====== Text block ======

After 20 years of flying the state’s aircraft – with missions as varied as transporting the governor to meetings and events, to hauling building materials to Thomas Creek to repair the outhouse – Ray Glidden has decided to hang up his headset.
It is safe to say that there is not an inch of Idaho that has not attracted his gaze from on high. Crisscrossing the heavens month after month, through all the weather the changing seasons had to offer, Ray never once bent an aircraft and rarely terrified a passenger. To hear Ray tell it, (and rest assured, he likes to tell it) taking a heavily loaded plane into a short mountainous strip was just another day at the office.
But one has to ask, when was the last time an elk ran out in front of your office on short final, or an instrument panel fell onto your lap due to the near painful lack of smoothness in the runway you're departing?
Ray's cheerful demeanor and constant willingness to offer an opinion on any subject kept passengers entertained mile after mile through the skies over Idaho. The pilots who flew with Ray were never uncertain as to who was in control of the plane. As Ray once told the president of AOPA (Aircraft Owners and Pilots Association) when he instinctively reached for the controls during a harrowing portion of a flight into the Middle Fork of the Salmon River Canyon "there's only one person flying this plane Bub, and it ain't you!"

====== Extracted entries ======

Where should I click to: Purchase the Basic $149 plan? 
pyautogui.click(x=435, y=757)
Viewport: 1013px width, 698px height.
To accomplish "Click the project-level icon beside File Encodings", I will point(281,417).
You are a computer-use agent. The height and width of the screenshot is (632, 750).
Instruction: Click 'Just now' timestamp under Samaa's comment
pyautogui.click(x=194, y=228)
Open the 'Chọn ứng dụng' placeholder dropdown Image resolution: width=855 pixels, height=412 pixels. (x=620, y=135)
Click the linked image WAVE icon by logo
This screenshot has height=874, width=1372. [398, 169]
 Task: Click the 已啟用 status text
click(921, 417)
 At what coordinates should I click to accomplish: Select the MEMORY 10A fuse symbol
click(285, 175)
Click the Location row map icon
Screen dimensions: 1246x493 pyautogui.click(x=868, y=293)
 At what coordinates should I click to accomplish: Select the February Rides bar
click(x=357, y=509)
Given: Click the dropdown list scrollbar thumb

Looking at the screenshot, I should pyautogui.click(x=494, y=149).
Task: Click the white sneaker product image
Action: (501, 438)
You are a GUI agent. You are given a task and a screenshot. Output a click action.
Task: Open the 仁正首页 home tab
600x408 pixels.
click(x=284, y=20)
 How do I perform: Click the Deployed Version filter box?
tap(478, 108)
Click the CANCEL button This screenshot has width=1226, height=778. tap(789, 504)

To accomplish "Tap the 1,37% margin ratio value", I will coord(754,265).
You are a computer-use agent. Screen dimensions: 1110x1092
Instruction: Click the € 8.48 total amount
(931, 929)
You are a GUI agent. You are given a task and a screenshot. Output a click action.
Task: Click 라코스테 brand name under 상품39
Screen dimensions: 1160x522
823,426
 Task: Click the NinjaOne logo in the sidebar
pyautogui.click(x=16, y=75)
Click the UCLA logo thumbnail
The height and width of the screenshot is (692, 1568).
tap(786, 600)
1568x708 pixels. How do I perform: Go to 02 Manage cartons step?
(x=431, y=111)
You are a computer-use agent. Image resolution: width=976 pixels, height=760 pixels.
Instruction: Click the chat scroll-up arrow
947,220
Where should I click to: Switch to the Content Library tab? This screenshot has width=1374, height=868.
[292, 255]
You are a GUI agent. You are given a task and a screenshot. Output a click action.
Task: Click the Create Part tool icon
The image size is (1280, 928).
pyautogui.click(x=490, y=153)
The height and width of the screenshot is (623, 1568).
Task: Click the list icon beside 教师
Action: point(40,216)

======

**Exercise instructions:** Reproduce verbatim the portion of the Ray Glidden retirement text between "After 20 years" and "runway you're departing?", inclusive.

**The answer:**
After 20 years of flying the state’s aircraft – with missions as varied as transporting the governor to meetings and events, to hauling building materials to Thomas Creek to repair the outhouse – Ray Glidden has decided to hang up his headset.
It is safe to say that there is not an inch of Idaho that has not attracted his gaze from on high. Crisscrossing the heavens month after month, through all the weather the changing seasons had to offer, Ray never once bent an aircraft and rarely terrified a passenger. To hear Ray tell it, (and rest assured, he likes to tell it) taking a heavily loaded plane into a short mountainous strip was just another day at the office.
But one has to ask, when was the last time an elk ran out in front of your office on short final, or an instrument panel fell onto your lap due to the near painful lack of smoothness in the runway you're departing?